Myrinha não dançou nenhuma valsa, não voltou exatamente feliz para casa. Antes de dormir, meio que amaldiçoou Ricardo e todos os homens e prometeu a si mesma que não iria dar moral para ninguém mais, não iria ser iludida por homem nenhum. Era isso, estava decidida. Dormiu e não sonhou naquela noite.
No outro dia cedo o telefone toca. Ela atende. Do outro lado da linha, Ricardo. “Alô, quer falar com o Raul?”, perguntou ela, fria. “Não, liguei para falar com você!”. Ela não cedeu. “Sobre o que quer falar? A gente combinou de ir ao baile e você me deu o bolo”. Ele só pediu para ir até lá. “Para que? Pode falar por telefone, uai”. Ele insistiu que o assunto era para ser discutido pessoalmente. Sem entusiasmo, ela assentiu.

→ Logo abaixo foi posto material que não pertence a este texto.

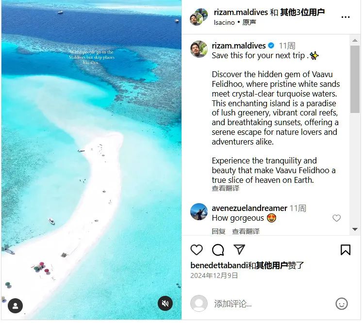Unmute the video sound
This screenshot has height=323, width=362.
(x=165, y=303)
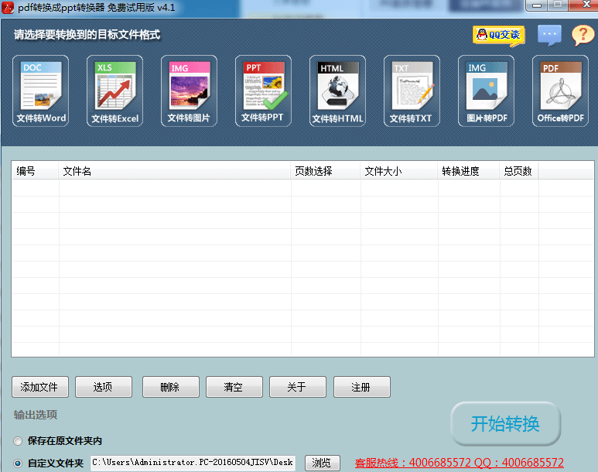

Ricardo chegou. Como em toda casa mineira, o visitante é bem recebido. Isso independe de sentimentos recentes aflorados. Após os cumprimentos protocolares, Ricardo se acomodou na poltrona. Myrinha, no sofá, um pouco distante. Ficaram se olhando sem dizer palavra. “Senta aqui, pertinho de mim”, ele pediu, com autoridade de noivo que volta da guerra. Ela, sem dizer nada, se levantou e se sentou perto dele. Não sabiam o que fazer a partir daí. Não surgiu nenhum assunto urgente ou casual. Ele pegou a mão dela e ficou segurando, como se aquele gesto fosse o único possível no mundo naquele momento. O gesto pareceu tão puro, tão justo que ela gostou de ter sua mão na dele. Já nem se lembrava do bolo no baile.
Aquele gesto marcou o início do namoro. Era 2 de setembro de 1972, um sábado. Ao pedido de Ricardo, ela disse sim, com aquele sorriso algo tímido algo malicioso. Um amor grande, imune à tempestades de todos os níveis, nascia ali naquele sofá. Os dois de mãos dadas talvez fosse a metáfora perfeita do que veio a ser o relacionamento de meio século deles: em todos os fogos eles não desgrudaram as mãos, durante os mais severos castigos e provações, suas mãos se apertavam mais, colavam uma à outra, que quando foram ver era uma só mão. Uma mão mais forte e maior que todo o mundo.